Cab Kaye - Youth

Youth

Cab Kaye, also known as Cab Quay, Cab Quaye and Kwamlah Quaye, was born on St. Giles High Street in Camden, London to a musical family. His Ghanaian great-grandfather was an asafo warrior drummer and his grandfather, Henry Quaye, was an organist for the Methodist Mission church in the former Gold Coast, now called Ghana. Cab’s mother, Doris Balderson, sang in English music halls and his father, Caleb Jonas Quaye (born 1895 in Accra, Ghana), performed under the name Ernest Mope Desmond as musician, band leader, pianist and percussionist. With his blues piano style, Caleb Jonas Quaye became popular around 1920 in London and Brighton with his band “The Five Musical Dragons” in Murray’s Club with, among others, Arthur Briggs, Sidney Bechet and George "Bobo" Hines.

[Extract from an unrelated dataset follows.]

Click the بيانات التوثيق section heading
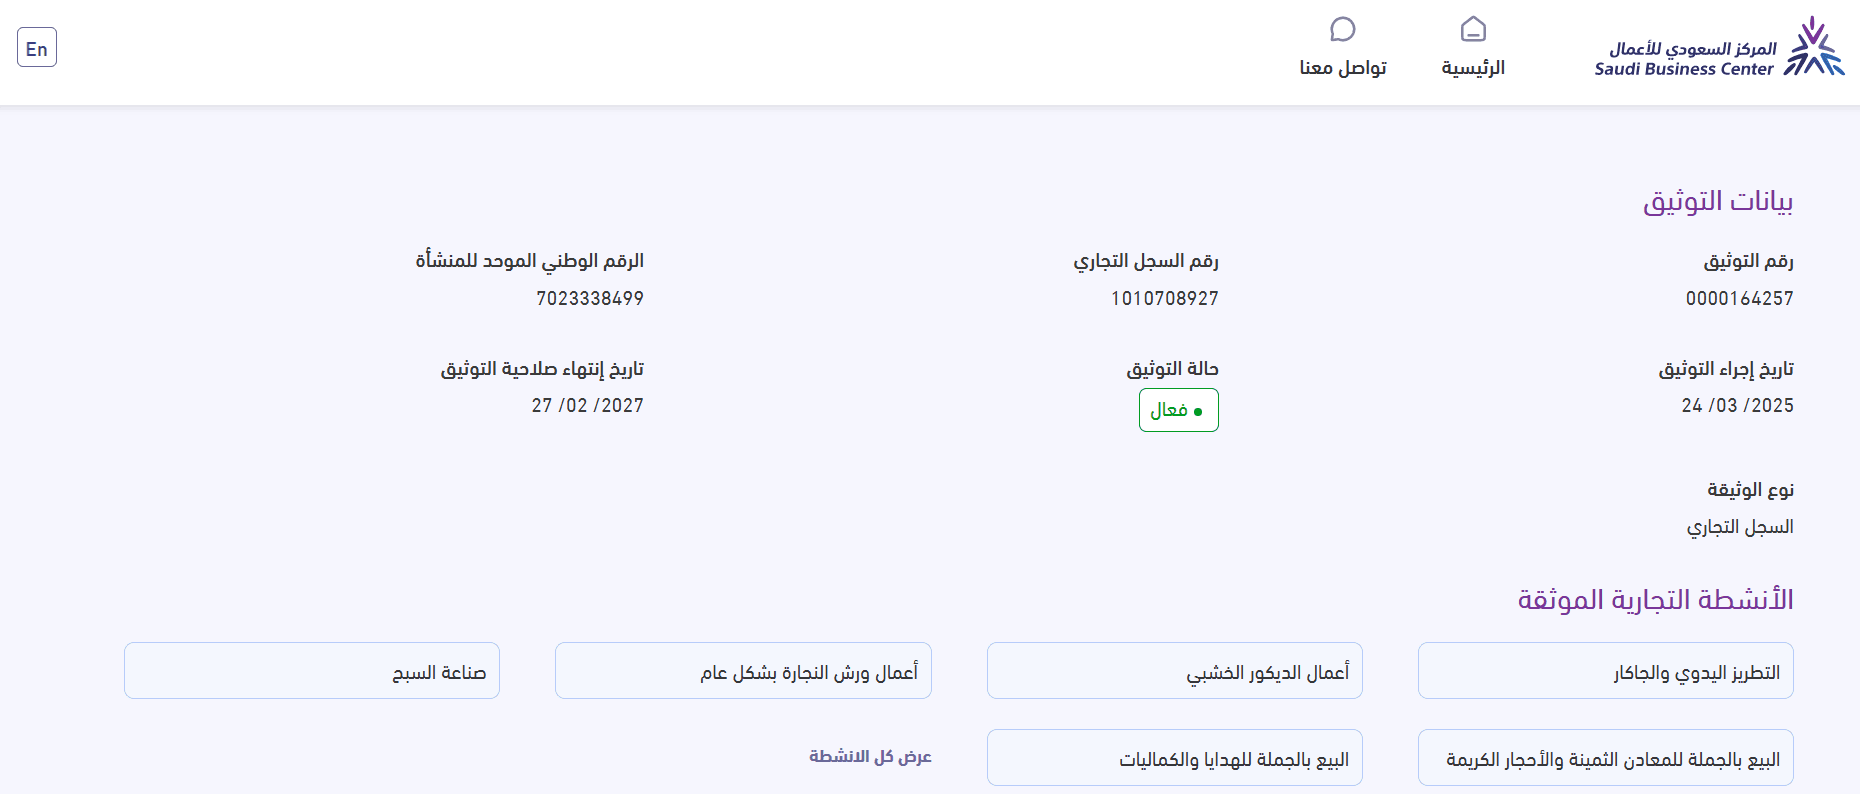The width and height of the screenshot is (1860, 794). pyautogui.click(x=1717, y=201)
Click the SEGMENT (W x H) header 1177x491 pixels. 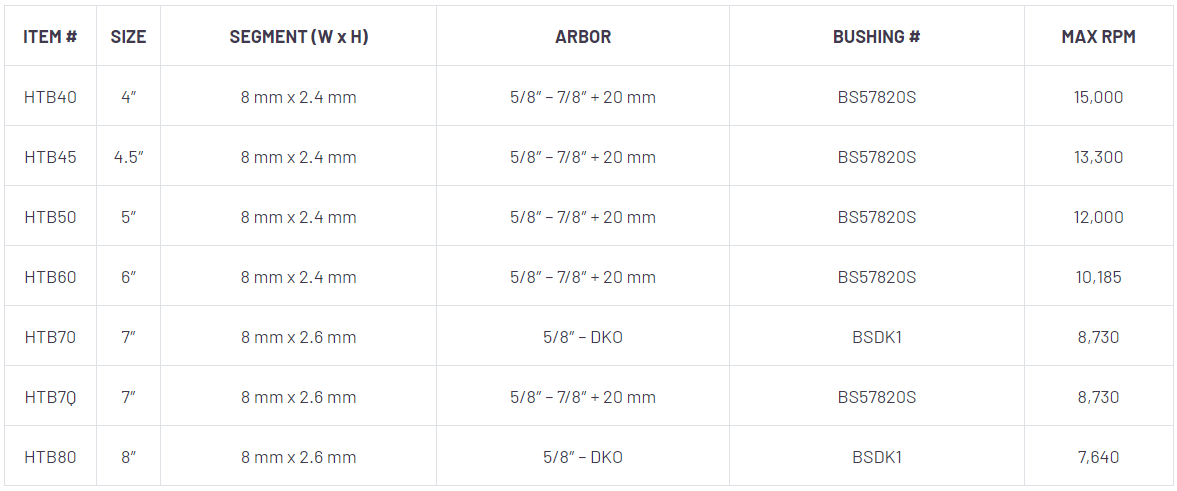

When Cab Kaye was only four months old, his father was killed in a railroad accident in Blisworth, Northamptonshire, on 27 January 1922, on his way to perform in a concert. Cab, his mother and his sister, Norma, moved to Portsmouth, where a life insurance policy provided temporary financial support. Between the ages of nine and twelve he spent three years in hospital while a tumor in his neck was irradiated. British radiation therapy was still in its infancy and Kaye’s treatment was experimental. A scar remained on the left side of his neck for the rest of his life.

His first instrument was the timpani; a Canadian soldier introduced him to this instrument and taught him how to count and use the mallets. At fourteen, Kaye began to visit nightclubs where coloured musicians were welcome, for example the "Shim Sham" and "The Nest"; he eventually won first prize in a song contest, a tour with the Billy Cotton band. During this tour, he met the African-American trombonist and tap dancer Ellis Jackson. Jackson convinced Cotton to engage Cab as an assistant, and as a singer in his band. Originally engaged as a tap dancer with Billy Cotton’s show band in 1936, Cab recorded his first song, "Shoe Shine Boy" under the name Cab Quay. This was the start of his career as a jazz singer that would bring him into contact with jazz musicians from all over the world.